The change was quickly made, tested on the same category. This time it worked without blowing the CPU usage off the roof. I still didn't understand why did he prefer comparing time objects instead of datetime objects. But it's fine. The patch was pushed on production and it worked correctly now for that same category. All dashboards were up and working and everybody, after enjoying their little free time, were back to their work. It was 12PM by now. I was definitely a zombie at this point. I spend another few hours figuring out other such pieces in code along with other team members and finally left for home early at 4PM.


Important takeaways

  • NEVER EVER DO BIG BANG RELEASES! Release incrementally, in small chunks. It's easier to find needle among a few sticks of hay than an entire haystack.
  • Logging is crucial.

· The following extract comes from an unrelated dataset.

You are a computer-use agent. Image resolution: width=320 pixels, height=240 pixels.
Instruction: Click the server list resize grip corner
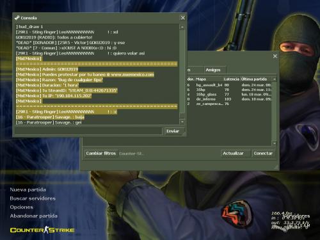(x=276, y=167)
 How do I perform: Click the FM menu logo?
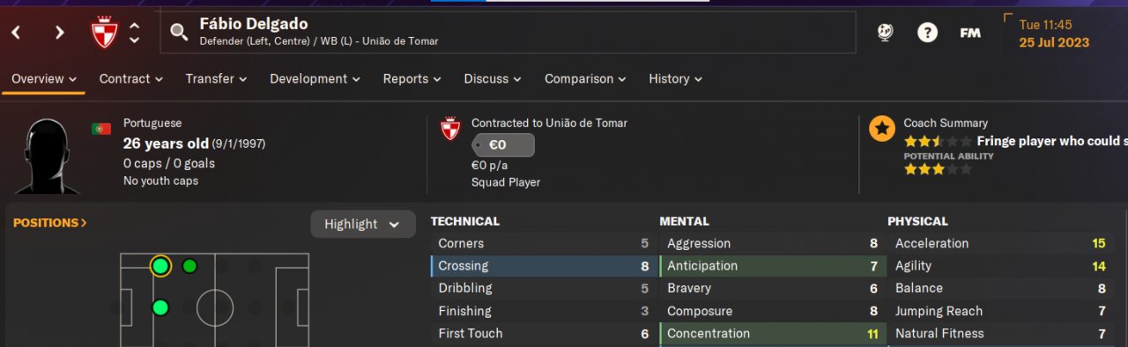coord(970,33)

Learn how to log. Though I personally would not recommend, but log at every checkpoint in the code. If feel you would be inundated with logs, use log levels (DEBUG, INFO, WARNING, ERROR) and configure it with environment flags.

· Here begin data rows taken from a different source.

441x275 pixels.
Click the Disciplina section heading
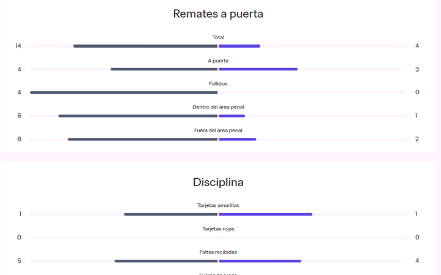[218, 182]
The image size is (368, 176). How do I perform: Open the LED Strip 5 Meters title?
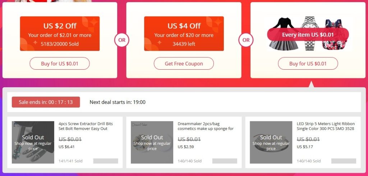pyautogui.click(x=325, y=126)
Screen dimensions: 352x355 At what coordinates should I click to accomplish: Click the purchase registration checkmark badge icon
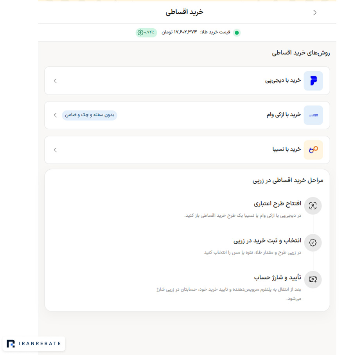click(312, 243)
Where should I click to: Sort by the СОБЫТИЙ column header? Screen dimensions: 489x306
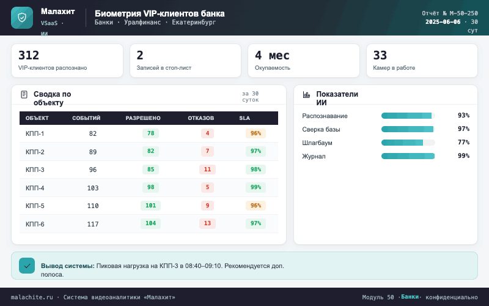[x=86, y=118]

  • No matter how rigorous QA testing you do, some things still escape the eyes of all. We can't help it. But at least ensure that all the cases already defined by the business teams are fully covered in the tests.
  • Software engineers are humans. They can't be right all the time. Neither can someone think of all possible edge cases that may arise in the code, let alone something that would be defined by the end user. Empathize them and understand that such issues are not because they are incompetent but rather something which was inevitable. Rather I would think of that incident this way - of the 10K+ lines of code that went on production, only one line was the culprit.
  • To this day, I really appreciate Gauri's stand. She's very strict in maintaining code quality and business logic implementation, and scolded us a lot for our mistakes. But in that moment, she was the only one who was fighting for us against the whole company and gave us as much time as she could afford. Not only her, even our CEO was very relaxed and despite knowing that every minute that we spent debugging this issue costed him money, he still supported us and didn't freak out either. Things would have gone horribly wrong if it wasn't for them. As a manager, stressing out your teams in such situations just makes everything worse. The team needs someone who would shield them from everyone else while they just focus on fixing the issue.